Galerie Eva Presenhuber is happy to announce it's first exhibition of works by the american artist Jay DeFeo (1929-1989) in Europe. The exhibition will comprise works from the Jay DeFeo Trust concentrating on the intensive working period of the nineteen-seventies and -eighties.
This exhibition at Galerie Eva Presenhuber, which spans the years 1971 to 1989, the year of DeFeo’s death, includes paintings, drawings, and photographs that are not widely known. All were made after DeFeo stopped working on The Rose, her most famous painting, which was subsequently transported from her studio at 2322 Fillmore Street, San Francisco, to the Pasadena Art Museum and which is nowadays in the collection of the Whitney Museum, New York. Immediately after the painting left her studio, Jay DeFeo didn’t start making art again until 1970, when she set up her first studio since leaving Fillmore Street.
In 1971, DeFeo actively took up photography and began making gelatin silver prints and photograms. She also cut up photographs and incorporated them into collages. Although the artist became serious about photography long after she was accomplished in a variety of media, she demonstrated mastery right from the start. The wide-ranging body of work that she made in the medium of photography, much of it done in the 1970s, constitutes a self-sufficient oeuvre within her diverse body of work. At the same time the photographic works in the exhibition show precisely the strong relations between all the different kinds of approaches Ja DeFeo has choosen. By isolating objects such as an animal skull or a woman’s high-heeled shoe, DeFeo evokes the past, the ravages of time, and the unimaginable future. DeFeo may have frozen a moment, but it is one in which the viewer becomes highly conscious of time’s inescapable effect. And yet, for all the melancholy suffusing these particular photographs, her inclusion of a flower bud and filigreed box introduces a powerful note of renewal and transformation.

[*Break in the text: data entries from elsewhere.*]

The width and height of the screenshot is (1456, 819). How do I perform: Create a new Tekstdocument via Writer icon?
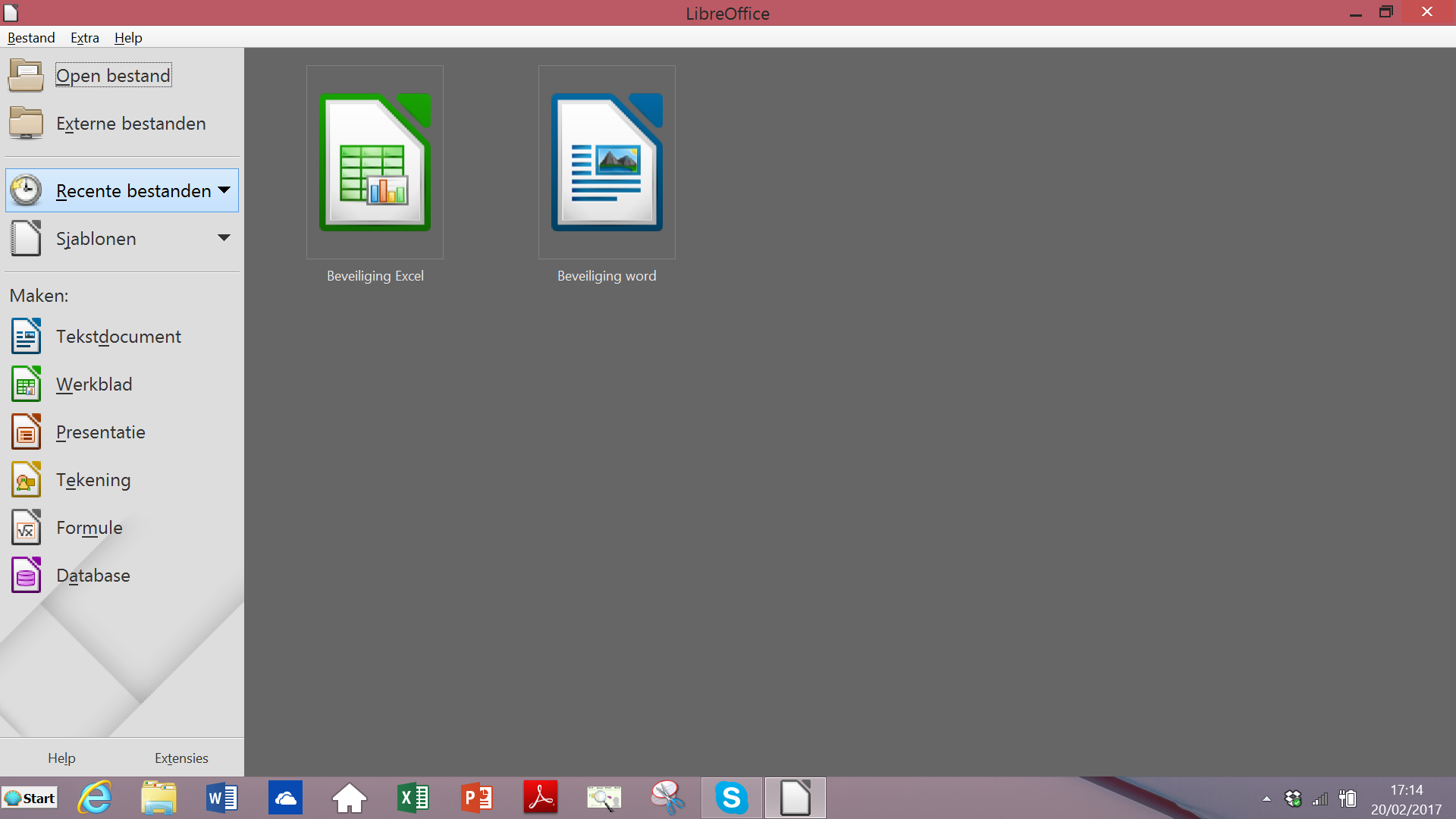26,337
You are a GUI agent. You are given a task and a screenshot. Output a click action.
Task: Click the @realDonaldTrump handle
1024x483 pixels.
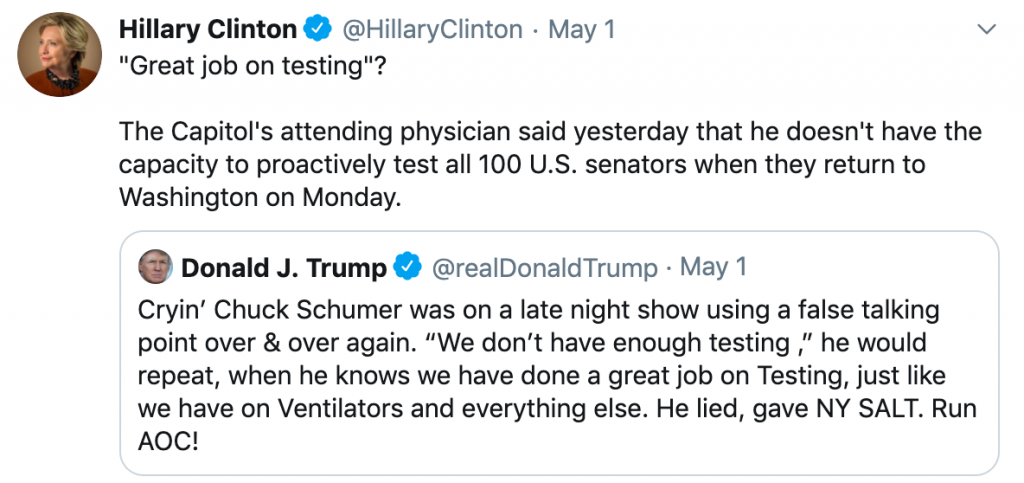click(544, 268)
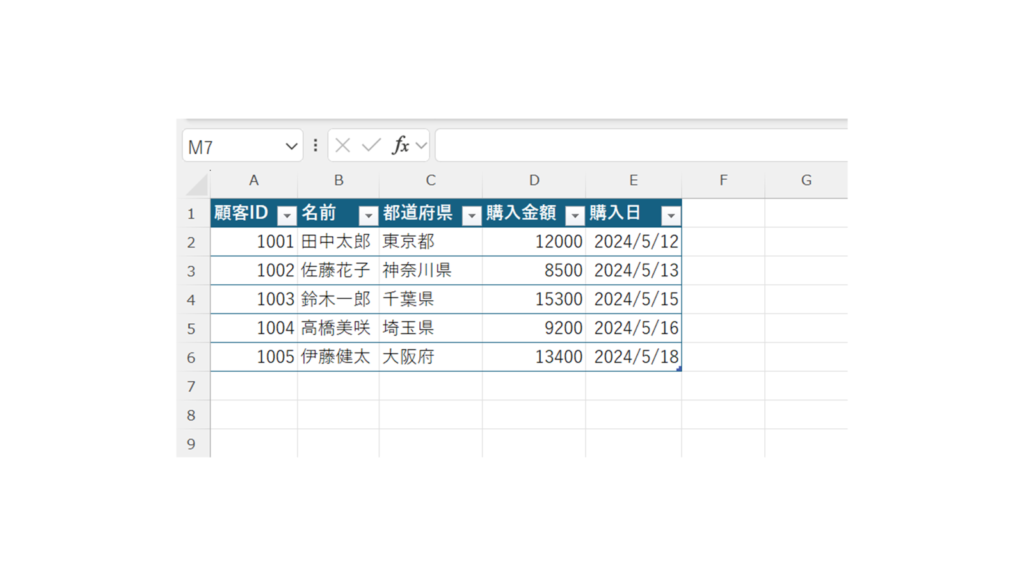Viewport: 1024px width, 576px height.
Task: Click the Enter checkmark icon in formula bar
Action: [371, 146]
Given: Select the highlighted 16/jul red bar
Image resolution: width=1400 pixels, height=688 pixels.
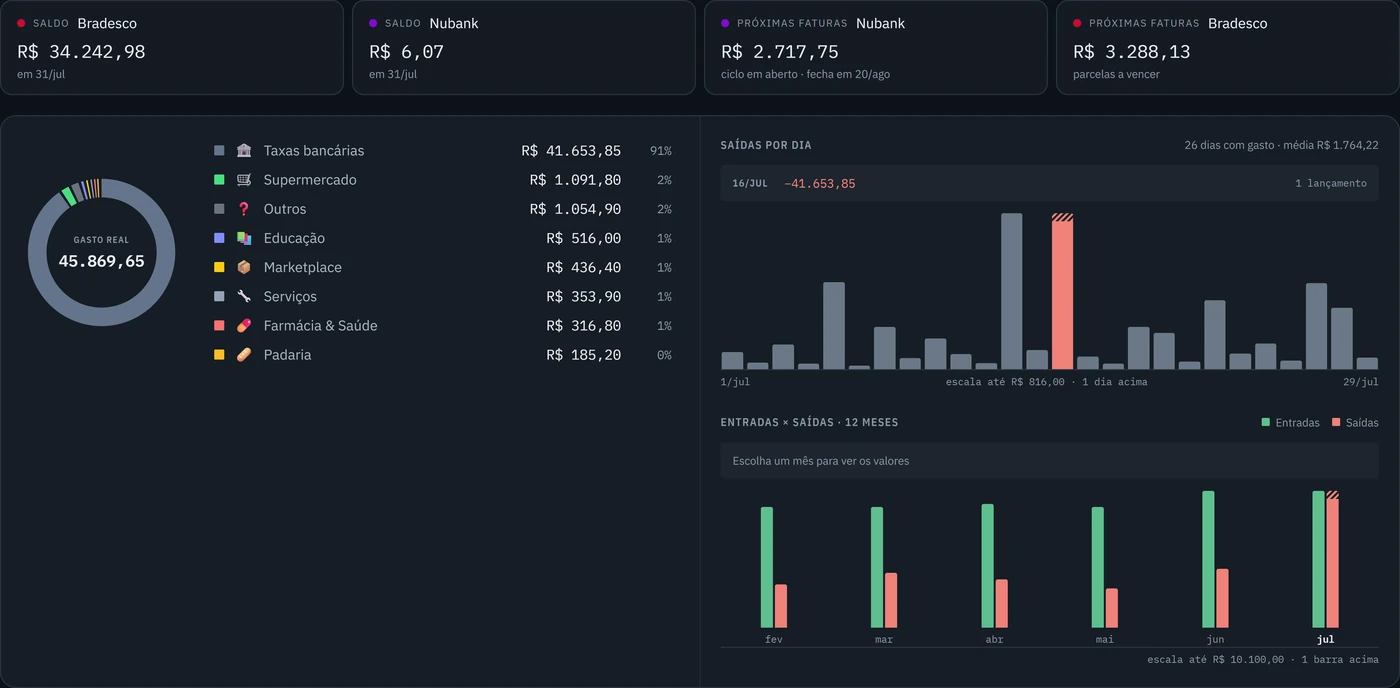Looking at the screenshot, I should [x=1062, y=291].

DeFeo’s palette for the majority of her works is largely grisaille, running from white to black. She could apply paint as thick as cement or make a line as fine as eiderdown. In her paintings and drawings—which she usually referred to as either portraits or landscapes—she often collides the abstract and the representational, feeling no need to choose one over the other. At times her work is more overtly representational; other times it is more abstract and elusive. She veers between the two because she is always looking for ways to make her vocabulary of symbols fresh. Even when she is at her most abstract, as in her series Impressions of Africa, the viewer senses a perception or memory of an actual thing, which the artist worked on until she developed it into a satisfactory symbolic form.
Jay DeFeo's work is receiving increasing posthumous recognition. Her work is in the collections of the Whitney Museum American Art, the Museum of Modern Art, the San Francisco Museum of Modern Art, the Art Institute of Chicago, the Norton Simon Museum, the art museum of the University of California, Berkeley and Mills College Museum of Art. The Whitney holds the largest public collection of her work and is currently showing a major retrospective running until June 2, 2013.